Third, there are two reasons for doubting that MSTG’s point will be quickly accepted. First, though simple, Baye’s Law looks a lot more impressive than ‘guess and stick’ or ‘first is best.’  There is a law of academia that requires that complicated trump simple. Simple may be elegant, but complexity, because it is obviously hard and shows off mental muscles (or at least appears to), enhances reputations and can be used to order status hierarchies. Why use simple rules when complex ones are available? Second, truisms are hard to resist because they do seem so true. As such the Stats Truism will not soon be dislodged. However, MSTG’s argument should at least open up our minds enough to consider the possibility that it may be more truthy than true.

[1] I believe that this is currently the dominant view in parsing (but remember I am no expert here). Earlier theories (see here) did not assume that multiple hypotheses were carried forward in time but that once decisions were made about the structure, alternatives were dropped.

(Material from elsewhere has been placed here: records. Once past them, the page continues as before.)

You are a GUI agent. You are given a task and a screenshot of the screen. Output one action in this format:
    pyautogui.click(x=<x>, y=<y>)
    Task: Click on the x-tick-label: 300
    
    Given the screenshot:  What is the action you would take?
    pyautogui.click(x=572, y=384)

This was used to account for garden path phenomena and was motivated theoretically by the parsing efficiency of deterministic left corner parsers. 
[2] MSTG have an interesting discussion of how kids recover from a wrong guess (of which there are no doubt many). In effect, they “forget” what they guessed before.  Wrong guesses are easier to forget, correct ones stick in memory longer.  Forgetting allows this “first-is-best” process to reengage and allows the kid to guess again.
[3] Remember Cartwright’s observation (here for discussion) that Hume’s dictum is hard to replicate in the world outside the lab? Here’s a simple example of what she means.
[4] Sophisticated methods triumph when uncertainty can be reduced to risk. We tend to assume that these two concepts are the same. However, two very smart people argued otherwise: Frank Knight and J.M. Keynes argued for the importance of the distinction and urged that we not assimilate the two. The crux of the difference is that whereas risk is calculable, uncertainty is not. Statistical methods are appropriate in evaluating risk but not in taming uncertainty.
[5] Gigerenzer and Haldane also try to identify the circumstances under which more sophisticated procedures come into their own and best the simple rules of thumb.
[6] A point also made by Popper here. We cannot estimate what we don’t know. There are, in the immortal words of D. Rumsfeld “unknown unknowns.”


  1. How does the approach you seem to endorse here differ from that of BRIAN MACWHINNEY [2004] "A multiple process solution to the logical problem of language acquisition*?